This is what gets me to finally register…
The gameplay of Demigod is as follows:
There are two teams of players, the Light Army and the Dark Army. Each team has 3-5 players on it, and each player controls one demigod (of which there are currently 8 to choose from. in 10 player maps, there are duplicates). Demigod abilities will be mentioned later. There are several different maps, each with different terrain and geometry, and multiple different play styles.
Here’s an example map (not my screenshot): http://i43.tinypic.com/rlj39g.jpg You can see the hotkeys on the UI, as well as health and mana bars. Note that there are two different bases, and several towers. The towers shoot automatically against opposing players, and the bases provide areas for demigods to buy items (you get gold by killing stuff) and heal. Also, the map is divided up into “Lanes”. You can see two portals just to the left of the giant snake head - every so often, computer-controlled soldiers will come out of those portals, and head down the lanes. They’ll split into two groups, and then re-meet at the top near the enemy base. This map has very few, very close together lanes - other maps have big lanes that are far apart.

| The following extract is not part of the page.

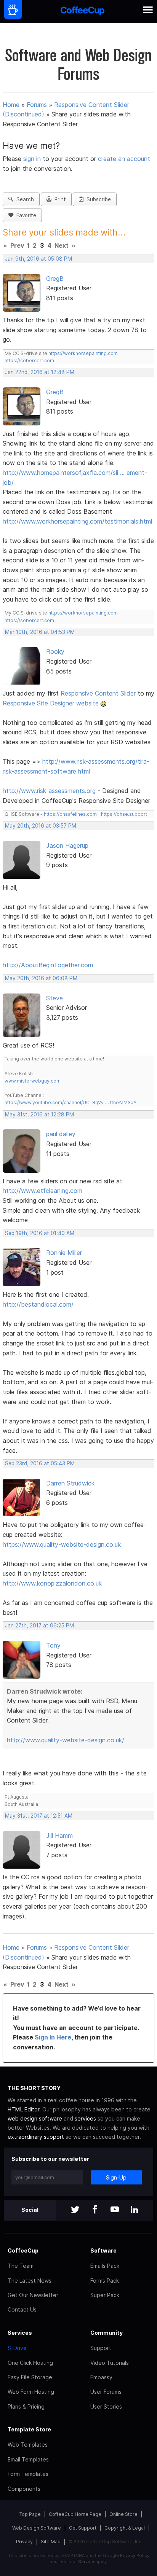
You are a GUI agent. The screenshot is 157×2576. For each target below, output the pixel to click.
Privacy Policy (134, 2555)
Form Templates (28, 2474)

So you get your demigod, and are plopped down onto this map where units are constantly streaming into each other, and there are towers. You can kill units for your side, and there are flags that if you stand near them, you’ll slowly capture them. Each flag gives some sort of nice benefit (+15% health, +X gold per second, access to special shops). Whenever you’re near a unit that dies or your capture the flag, you get XP. XP lets you level up, making your demigod stronger, and each level you get a new skill point, which you can spend to buy a new skill or upgrade an existing one (if you meet the minimum level). Skills are pretty basic - the majority of the demigods have 4 active skills, and a couple passive skills. The max level is 20, and you may not even reach that in short maps. In any case, you will have to choose which skills you prefer, and there are a lot of neat choices.
If, during play, your demigod dies, you will revive after a short bit of time (the higher level you are, the longer this time is) back at your base. The demigod(s) who killed you also get a very nice chunk of gold and XP, so dying is (obviously) bad.
If you get gold, there are two things to spend it on. You can spend it on yourself, buying neat items that give you bonuses to mana, health, damage, armor, new spells - all the typical RPG stuff. Or you can spend it on your team, giving boosts to your team or the computer controlled soldiers on the team. Upgrading your XP rate gain, giving you a gold income, increasing the number of soldiers that spawn, giving your buildings regeneration, etc.
There are several different game modes, each with different victory conditions. In one, you need to be the team to first score X number of demigod kills. In another, holding flags gets you points, first team to X points wins. Or each team has X very powerful towers set around the map - first team to destroy all of the opposing team’s towers wins. And finally, the most common - destroy the enemy Citadel, the main building located within their base.
As to how the game actually plays… nothing like a tower defense map, really, and it depends on what hero you’re playing, and what build you use. Think RTS but with one unit, and a lot of tactical choices. You can be a powerful demigod killer who hunts the other demigods down, a hero adapt at pushing through waves of enemies, or healing and supporting other heroes, or protecting the computer minions and using them to overwhelm towers. You need to watch out for enemy demigods killing you (especially if they choose to team up, or get you from behind), pushes against your lanes, capturing of your flags, etc. And if you focus on one thing only, something else is left open - which goes for the enemy too.
I didn’t mention it before, but half of the demigods can summon and control their own units. However, you really don’t use these guys like in a typical RTS - they’re more used to stick to your character as a sort of damage cloud/meat shield. You can send them off individually, sure, but usually they’re more useful if they’re around you.
If anyone is looking for people to play online with, my Impulse name is “Karrius”. I’m not really sure how Impulse works yet, as I haven’t gotten the multiplayer working well.